There oughta be a law.
Rep. Andre Jacque, R-De Pere, thought so. He drafted one. He got the Assembly to pass it. It gained a bunch of support in the Senate, receiving absolutely no opposition….and then it died a quiet death.
It went with a whimper, not a bang.
The problem is, the subject matter apparently makes Senate majority leader Scott Fitzgerald turn pink around the ears. I mean, it’s just so, you know, icky.
Proponents of the bill couldn’t get the item on the calendar, and Fitzgerald balked at putting it up for a voice vote before closing out the session.
Rumor has it Fitzgerald didn’t like the idea of media headlines declaring “Legislative session ends with sex-with-animals bill.” His office wouldn’t call me back to confirm or deny that.
But anyway, I’ve got news for you, Senator: There were plenty of headlines about precisely that. Only they were about the bill’s failure, rather than about the bill’s passage.
“It’s very frustrating to fall just short of the goal line,” Jacque said. “But there’s just this stigma: Nobody wants to have their name associated with this issue.”
But Jacque took the bull by the horns, so to speak, after learning about the Rachwal case and the severe deficiencies in the state law. It isn’t just about Rachwal, Jacque pointed out.

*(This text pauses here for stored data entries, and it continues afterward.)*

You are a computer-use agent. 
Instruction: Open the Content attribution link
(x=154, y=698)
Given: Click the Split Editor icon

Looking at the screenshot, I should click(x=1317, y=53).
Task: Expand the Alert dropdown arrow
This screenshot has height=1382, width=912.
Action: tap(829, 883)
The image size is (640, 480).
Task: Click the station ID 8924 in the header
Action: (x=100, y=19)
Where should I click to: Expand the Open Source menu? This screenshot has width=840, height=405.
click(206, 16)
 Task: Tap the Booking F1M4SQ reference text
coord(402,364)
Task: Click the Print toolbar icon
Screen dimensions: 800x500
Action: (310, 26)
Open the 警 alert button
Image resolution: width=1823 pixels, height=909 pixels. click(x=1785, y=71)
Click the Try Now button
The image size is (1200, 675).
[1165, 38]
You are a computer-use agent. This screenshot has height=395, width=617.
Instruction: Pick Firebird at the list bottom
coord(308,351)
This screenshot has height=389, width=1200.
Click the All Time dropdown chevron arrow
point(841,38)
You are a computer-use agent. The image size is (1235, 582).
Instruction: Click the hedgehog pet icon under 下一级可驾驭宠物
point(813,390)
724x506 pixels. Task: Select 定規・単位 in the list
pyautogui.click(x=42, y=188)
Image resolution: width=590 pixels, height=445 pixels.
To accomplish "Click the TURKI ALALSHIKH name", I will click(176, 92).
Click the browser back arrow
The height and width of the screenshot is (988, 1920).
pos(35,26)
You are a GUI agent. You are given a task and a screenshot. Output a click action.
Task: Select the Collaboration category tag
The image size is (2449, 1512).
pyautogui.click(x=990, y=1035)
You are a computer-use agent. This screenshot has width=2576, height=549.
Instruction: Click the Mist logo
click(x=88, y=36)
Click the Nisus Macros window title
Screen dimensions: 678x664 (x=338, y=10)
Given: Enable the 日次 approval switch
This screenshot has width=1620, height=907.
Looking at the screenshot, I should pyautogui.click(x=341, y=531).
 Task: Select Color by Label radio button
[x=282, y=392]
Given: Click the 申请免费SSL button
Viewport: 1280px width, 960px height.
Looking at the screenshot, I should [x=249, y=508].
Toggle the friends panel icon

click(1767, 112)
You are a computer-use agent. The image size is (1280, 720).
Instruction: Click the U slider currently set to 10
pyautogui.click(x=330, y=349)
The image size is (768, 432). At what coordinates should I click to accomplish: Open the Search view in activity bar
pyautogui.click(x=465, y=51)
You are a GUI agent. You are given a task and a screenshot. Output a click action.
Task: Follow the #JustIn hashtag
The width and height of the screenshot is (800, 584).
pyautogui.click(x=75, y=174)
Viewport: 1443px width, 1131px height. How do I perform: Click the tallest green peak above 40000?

“It’s not just for one individual,” he said. “It’s very disturbing behavior, but it’s not as isolated as people might think.”
At a committee hearing, people testified about internet sites advertising animals for sex. Experts testified about animal abuse escalating into human abuse. Police and prosecutors testified about suspected animal molesters dodging convictions entirely because of loopholes in existing laws.
“There were stories about people sleeping in their barns with shotguns” to protect their animals before Rachwal was finally arrested, Jacque said.
Testimony took two hours and involved 30 or 40 people. And after it passed at committee, people on both sides of the aisle through the Assembly debate, and later the Senate, spoke favorably of the bill, Jacque said.
“It’s very frustrating,” he said. “I just think this is common sense legislation.”
Jacque declined to blame Fitzgerald, though he said, “Clearly the Senate majority leader was not comfortable.”
Well, that’s important, too, I guess.
Now, if anything is to be done next session, Jacque has to start from scratch. Draft a bill, hold committee hearings, the whole nine yards.
“It’s tough to get 90 percent of the way and miss the last step and have to start over,” Jacque said.
He plans to. But meanwhile, you have to wonder whether mere embarrassment is a sufficient cause for Wisconsin to be one of the last remaining safe havens for serial animal molesters.